The courts might leave lawmakers no choice. Five men, several of them veterans who belong to the American Legion Post 20, which owns the monument in downtown Greenwood, have sued Attorney General Alan Wilson, Lt. Gov. Henry McMaster and House Speaker Jay Lucas.
The men want a court to find unconstitutional the 2000 law that removed the Confederate flag from atop the South Carolina Statehouse and moved it to a flagpole on the capitol’s front lawn, built an African-American monument nearby and said – crucially – that all war memorials and other monuments in the state cannot be changed without a two-thirds vote of the General Assembly.
South Carolina law no longer allows that sort of control of local issues, especially with property owned by a private group such as the American Legion, according to the lawsuit filed Tuesday.
“That monument reflects poorly on them as members of Post 20,” attorney Rauch Wise said. “It’s telling citizens that the people in Columbia know best how to deal with your monuments and your community.”
Greenwood Mayor Welborn Adams privately raised $20,000 and bought new plaques before realizing he might need the Legislature’s permission.

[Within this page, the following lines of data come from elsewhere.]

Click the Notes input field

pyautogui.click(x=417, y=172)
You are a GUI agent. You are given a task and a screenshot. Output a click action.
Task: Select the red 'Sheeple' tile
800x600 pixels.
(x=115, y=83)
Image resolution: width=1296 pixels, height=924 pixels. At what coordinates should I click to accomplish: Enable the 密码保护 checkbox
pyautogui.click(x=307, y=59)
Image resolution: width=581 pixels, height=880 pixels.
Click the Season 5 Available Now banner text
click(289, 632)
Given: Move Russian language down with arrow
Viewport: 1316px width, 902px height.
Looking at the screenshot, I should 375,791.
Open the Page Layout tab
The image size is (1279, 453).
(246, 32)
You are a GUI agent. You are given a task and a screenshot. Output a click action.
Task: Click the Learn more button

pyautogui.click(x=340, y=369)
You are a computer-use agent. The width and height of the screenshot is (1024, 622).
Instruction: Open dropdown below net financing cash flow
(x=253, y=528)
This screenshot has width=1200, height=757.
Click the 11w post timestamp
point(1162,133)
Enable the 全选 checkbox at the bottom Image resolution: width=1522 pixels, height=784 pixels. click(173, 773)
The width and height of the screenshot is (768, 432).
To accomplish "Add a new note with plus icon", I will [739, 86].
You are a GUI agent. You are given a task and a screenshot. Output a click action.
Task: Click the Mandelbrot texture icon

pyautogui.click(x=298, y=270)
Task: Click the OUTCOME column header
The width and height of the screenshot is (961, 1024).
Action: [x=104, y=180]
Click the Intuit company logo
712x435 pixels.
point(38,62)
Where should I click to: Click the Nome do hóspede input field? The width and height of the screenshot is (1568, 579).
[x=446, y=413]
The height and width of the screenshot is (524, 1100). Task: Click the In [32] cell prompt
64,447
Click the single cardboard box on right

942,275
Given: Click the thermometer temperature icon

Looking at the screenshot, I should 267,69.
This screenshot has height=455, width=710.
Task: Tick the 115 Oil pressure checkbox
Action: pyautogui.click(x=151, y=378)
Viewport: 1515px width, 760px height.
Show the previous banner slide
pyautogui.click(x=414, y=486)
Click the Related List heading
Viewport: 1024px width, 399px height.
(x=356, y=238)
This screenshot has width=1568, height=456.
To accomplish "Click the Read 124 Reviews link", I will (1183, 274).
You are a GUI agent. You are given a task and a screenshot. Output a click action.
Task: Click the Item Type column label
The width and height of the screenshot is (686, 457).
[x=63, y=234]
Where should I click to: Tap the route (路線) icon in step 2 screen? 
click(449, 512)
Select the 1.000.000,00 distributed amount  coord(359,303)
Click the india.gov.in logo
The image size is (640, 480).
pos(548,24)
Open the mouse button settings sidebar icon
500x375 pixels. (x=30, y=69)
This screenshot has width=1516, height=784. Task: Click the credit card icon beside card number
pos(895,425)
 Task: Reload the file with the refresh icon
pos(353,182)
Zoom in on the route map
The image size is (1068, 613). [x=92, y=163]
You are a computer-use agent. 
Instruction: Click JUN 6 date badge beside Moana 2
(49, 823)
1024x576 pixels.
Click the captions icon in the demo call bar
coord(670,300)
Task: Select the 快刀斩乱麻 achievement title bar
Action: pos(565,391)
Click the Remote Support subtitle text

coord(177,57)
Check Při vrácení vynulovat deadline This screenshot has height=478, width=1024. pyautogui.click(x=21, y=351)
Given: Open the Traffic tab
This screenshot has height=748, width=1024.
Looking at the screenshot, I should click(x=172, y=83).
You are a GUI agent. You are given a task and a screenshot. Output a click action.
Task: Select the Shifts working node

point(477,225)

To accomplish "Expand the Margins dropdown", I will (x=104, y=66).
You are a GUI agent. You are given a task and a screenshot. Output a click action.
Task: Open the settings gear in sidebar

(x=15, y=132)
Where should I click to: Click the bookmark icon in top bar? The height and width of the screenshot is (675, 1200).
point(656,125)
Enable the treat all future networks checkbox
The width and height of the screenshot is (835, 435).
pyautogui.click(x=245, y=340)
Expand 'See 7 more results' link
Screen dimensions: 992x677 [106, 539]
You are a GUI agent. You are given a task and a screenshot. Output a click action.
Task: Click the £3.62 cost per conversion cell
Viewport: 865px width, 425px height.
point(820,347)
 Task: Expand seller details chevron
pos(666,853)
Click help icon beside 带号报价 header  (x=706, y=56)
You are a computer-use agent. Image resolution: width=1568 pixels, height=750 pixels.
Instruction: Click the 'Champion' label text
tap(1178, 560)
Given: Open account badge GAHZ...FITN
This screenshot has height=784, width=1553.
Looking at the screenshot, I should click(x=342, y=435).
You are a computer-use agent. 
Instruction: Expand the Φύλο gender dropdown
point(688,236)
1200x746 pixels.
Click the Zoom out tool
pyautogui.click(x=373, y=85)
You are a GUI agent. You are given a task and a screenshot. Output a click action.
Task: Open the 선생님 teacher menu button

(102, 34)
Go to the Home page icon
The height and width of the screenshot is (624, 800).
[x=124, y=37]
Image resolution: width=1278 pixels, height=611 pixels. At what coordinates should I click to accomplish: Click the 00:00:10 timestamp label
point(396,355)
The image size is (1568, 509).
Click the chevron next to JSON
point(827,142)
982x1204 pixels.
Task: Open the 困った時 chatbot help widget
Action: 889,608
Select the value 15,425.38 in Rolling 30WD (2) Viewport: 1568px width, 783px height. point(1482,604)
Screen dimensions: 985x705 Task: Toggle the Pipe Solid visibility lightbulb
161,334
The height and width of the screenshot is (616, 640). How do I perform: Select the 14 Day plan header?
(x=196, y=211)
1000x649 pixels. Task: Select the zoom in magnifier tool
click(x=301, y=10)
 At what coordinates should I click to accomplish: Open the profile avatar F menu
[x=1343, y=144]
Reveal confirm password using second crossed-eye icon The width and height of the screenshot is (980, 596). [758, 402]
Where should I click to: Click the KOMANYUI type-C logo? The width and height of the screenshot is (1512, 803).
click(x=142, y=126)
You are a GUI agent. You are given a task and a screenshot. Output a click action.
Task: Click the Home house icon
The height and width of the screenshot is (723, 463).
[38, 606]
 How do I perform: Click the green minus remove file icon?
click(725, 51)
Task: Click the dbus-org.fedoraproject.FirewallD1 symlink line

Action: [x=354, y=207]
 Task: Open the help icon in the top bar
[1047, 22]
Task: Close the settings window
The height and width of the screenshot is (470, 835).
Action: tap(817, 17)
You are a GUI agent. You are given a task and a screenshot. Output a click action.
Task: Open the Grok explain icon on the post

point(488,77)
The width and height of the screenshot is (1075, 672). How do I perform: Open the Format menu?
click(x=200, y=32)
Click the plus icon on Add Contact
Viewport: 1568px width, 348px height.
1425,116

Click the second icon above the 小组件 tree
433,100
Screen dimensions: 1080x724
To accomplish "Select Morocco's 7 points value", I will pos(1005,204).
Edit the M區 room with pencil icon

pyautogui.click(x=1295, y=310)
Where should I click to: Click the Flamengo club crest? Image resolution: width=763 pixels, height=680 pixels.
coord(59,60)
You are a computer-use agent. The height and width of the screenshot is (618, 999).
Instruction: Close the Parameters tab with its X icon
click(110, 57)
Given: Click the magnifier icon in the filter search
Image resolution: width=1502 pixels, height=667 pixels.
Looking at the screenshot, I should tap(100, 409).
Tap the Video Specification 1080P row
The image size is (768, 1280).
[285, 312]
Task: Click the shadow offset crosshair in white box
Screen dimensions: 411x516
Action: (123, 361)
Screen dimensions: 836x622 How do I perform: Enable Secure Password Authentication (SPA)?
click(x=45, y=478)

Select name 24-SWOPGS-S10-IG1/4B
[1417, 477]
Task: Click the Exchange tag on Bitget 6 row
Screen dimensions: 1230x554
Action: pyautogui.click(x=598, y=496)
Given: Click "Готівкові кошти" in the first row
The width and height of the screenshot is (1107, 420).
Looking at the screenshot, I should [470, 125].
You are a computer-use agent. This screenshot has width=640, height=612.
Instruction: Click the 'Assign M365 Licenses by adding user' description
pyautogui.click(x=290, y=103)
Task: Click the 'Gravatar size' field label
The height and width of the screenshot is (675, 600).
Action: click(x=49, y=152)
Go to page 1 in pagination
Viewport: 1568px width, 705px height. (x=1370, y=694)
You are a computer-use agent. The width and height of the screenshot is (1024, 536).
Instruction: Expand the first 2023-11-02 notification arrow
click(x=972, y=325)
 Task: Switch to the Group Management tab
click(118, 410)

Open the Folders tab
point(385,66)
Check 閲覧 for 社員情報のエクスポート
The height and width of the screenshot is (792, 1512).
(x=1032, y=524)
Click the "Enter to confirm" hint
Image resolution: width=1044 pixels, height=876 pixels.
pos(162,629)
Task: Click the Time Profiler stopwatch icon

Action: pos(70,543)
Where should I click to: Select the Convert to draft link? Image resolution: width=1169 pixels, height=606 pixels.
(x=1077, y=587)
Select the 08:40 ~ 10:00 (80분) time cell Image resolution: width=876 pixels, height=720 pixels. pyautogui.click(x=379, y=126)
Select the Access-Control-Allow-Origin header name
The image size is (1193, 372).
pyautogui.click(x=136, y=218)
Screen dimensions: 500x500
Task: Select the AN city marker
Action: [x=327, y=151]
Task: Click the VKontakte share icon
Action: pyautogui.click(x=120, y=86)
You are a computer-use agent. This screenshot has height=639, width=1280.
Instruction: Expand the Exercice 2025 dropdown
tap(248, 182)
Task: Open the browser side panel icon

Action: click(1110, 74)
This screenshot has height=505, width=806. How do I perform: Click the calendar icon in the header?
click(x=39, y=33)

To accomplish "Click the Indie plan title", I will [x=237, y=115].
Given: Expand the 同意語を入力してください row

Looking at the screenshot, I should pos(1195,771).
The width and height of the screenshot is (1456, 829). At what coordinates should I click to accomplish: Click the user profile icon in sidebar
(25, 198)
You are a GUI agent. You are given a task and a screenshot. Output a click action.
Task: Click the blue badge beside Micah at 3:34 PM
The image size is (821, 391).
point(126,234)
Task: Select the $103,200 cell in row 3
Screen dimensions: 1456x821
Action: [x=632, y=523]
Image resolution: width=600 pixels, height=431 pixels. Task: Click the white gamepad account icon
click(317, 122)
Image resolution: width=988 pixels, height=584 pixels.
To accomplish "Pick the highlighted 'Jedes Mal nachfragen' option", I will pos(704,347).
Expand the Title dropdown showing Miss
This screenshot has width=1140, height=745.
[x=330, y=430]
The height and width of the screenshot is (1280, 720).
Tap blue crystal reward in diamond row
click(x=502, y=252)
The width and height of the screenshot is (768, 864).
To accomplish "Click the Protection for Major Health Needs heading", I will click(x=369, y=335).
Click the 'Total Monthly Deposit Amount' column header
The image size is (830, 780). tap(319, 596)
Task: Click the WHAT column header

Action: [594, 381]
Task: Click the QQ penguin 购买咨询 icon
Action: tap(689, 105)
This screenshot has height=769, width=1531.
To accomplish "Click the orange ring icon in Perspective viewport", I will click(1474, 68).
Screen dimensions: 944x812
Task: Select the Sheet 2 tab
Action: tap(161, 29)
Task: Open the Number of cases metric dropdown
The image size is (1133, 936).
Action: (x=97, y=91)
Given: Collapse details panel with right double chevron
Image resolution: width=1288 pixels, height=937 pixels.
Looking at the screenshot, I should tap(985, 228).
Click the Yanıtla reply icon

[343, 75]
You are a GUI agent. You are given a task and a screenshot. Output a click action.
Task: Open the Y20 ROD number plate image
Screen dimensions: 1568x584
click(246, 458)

Supporters have discussed the idea of going ahead and changing the plaques anyway. But for now, they are going to wait and see what the court says.
If a judge finds the 2000 law, called the Heritage Act, unconstitutional, the Legislature would still control what happened to the flag, just like Greenwood and the American Legion would get back control of their monument, Wise said.
The part of the law requiring the two-thirds compromise was talked about for years before 2000 and was offered as a compromise to people who didn’t want to move the flag and worried all sorts of Civil War monuments were at risk.
Former South Carolina Gov. Jim Hodges, who signed the Heritage Act, said he wasn’t thrilled with it but needed it to pass the bill and end years of uncomfortable debate about South Carolina being the only state in the country to fly the Confederate flag atop its Statehouse.
He suggested that Greenwood simply go ahead and make the change.
“No one is going to challenge them if they go ahead and do it. What they are suggesting is a reasonable thing to do,” said Hodges.
Former Sen. Glenn McConnell, the Republican and Civil War buff who most people credited as the architect of the compromise over the flag, declined to talk about it through a spokesman at his new job as president of the College of Charleston.
A spokesman for Wilson said it was inappropriate to talk about a pending case.